Some say gin almost destroyed English society in the early eighteenth century. When the clear, botanical-spiked liquor was first imported from the Netherlands, demand for "jenever"—or "Madam Geneva"—triggered what historians call the Gin Craze. Because of its low price, gin became the drink of choice among the English lower classes, who were so permanently plowed that Parliament instituted a series of public crackdowns rivaled only by today's War on Drugs.
Thankfully, both the drink and its drinkers have evolved. Today, gin is experiencing a renaissance, rising to "beat vodka as the spirit of the age," according to UK newspaper The Independent.
That renaissance is in full swing at Juniper Kitchen and Cocktails (211 N. Eighth St.), which recently launched daily gin flights. For $10, tipplers can choose four half-ounce gin pours from among 25 varieties.
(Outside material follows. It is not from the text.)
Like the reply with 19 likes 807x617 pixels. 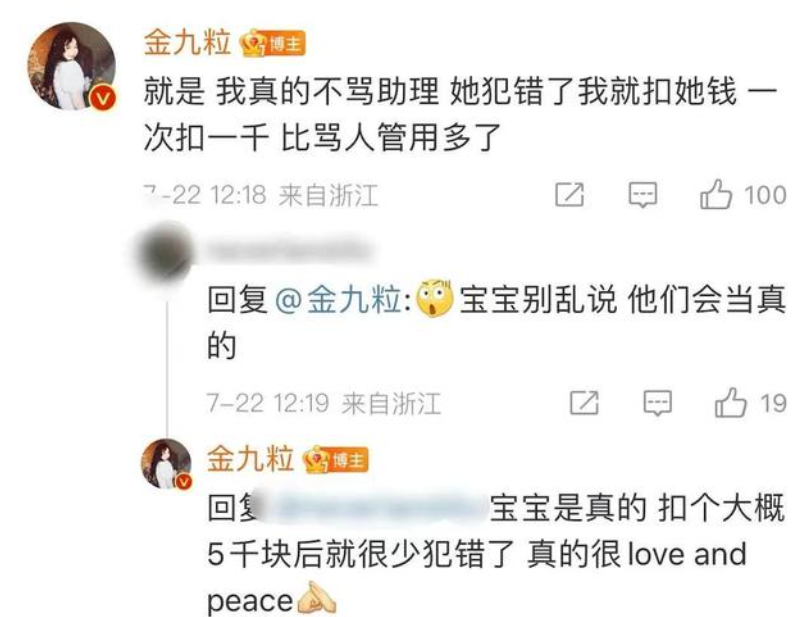(x=730, y=402)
Get more info at juniperon8th.com.
If your plans for Saturday night are a toss up between binging on Netflix or lurking on Facebook, maybe it's time to replace indecision with bad decisions.
HomeGrown Theatre is hosting its Night of Bad Decisions on Saturday, Aug. 8 ,to give ne'er-do-wells a chance to crawl through some pubs while supporting local art.
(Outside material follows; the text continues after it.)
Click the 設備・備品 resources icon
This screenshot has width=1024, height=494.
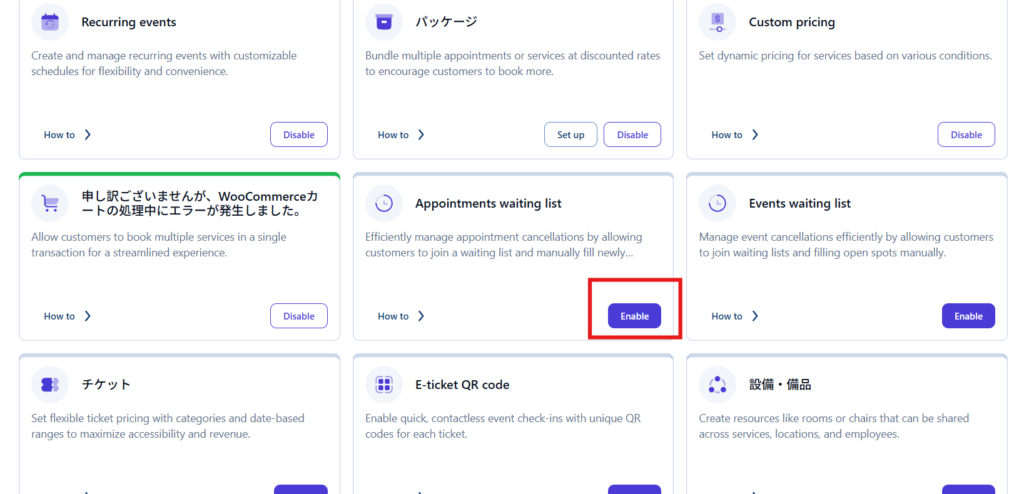[717, 385]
The benefit, which costs $12 per person or $50 for a team of five, sets off from The Olympic at 5 p.m. and staggers to Mulligan's, 10th Street Station, Woodland Empire Ale Craft, Tom Grainey's and Spacebar Arcade before washing up back at The Olympic. Along the way, participants will complete tasks, overcome challenges and complete a scavenger hunt—it's a requirement that acts of "badassery, boldness and reckless abandon" not only take place but be documented. Drink specials will be available for bad decision makers, and an awards ceremony is slated for 9:45 p.m. at Mulligan's. More info at facebook.com/HGTheatre.
If you're looking to make a good decision with your hard-earned cash, take a gander at Chef in the Wild (Caxton Press, May 2015) the debut book by author and sometimes Boise Weekly food writer Randy King.
Though it contains recipes, Chef in the Wild is much more than a mere cookbook. Filled with essays and photographs exploring King's life-long love of the outdoors, Chef in the Wild explores the art and science of food culled from the countryside. As it says on King's website (chefrandyking.com), the book is "a combination of 'how to' acquire food and 'why to' acquire food." Get your hands on a copy at Rediscovered Books (180 N. Eighth St.) or order online from Caxton Press (caxtonpress.com).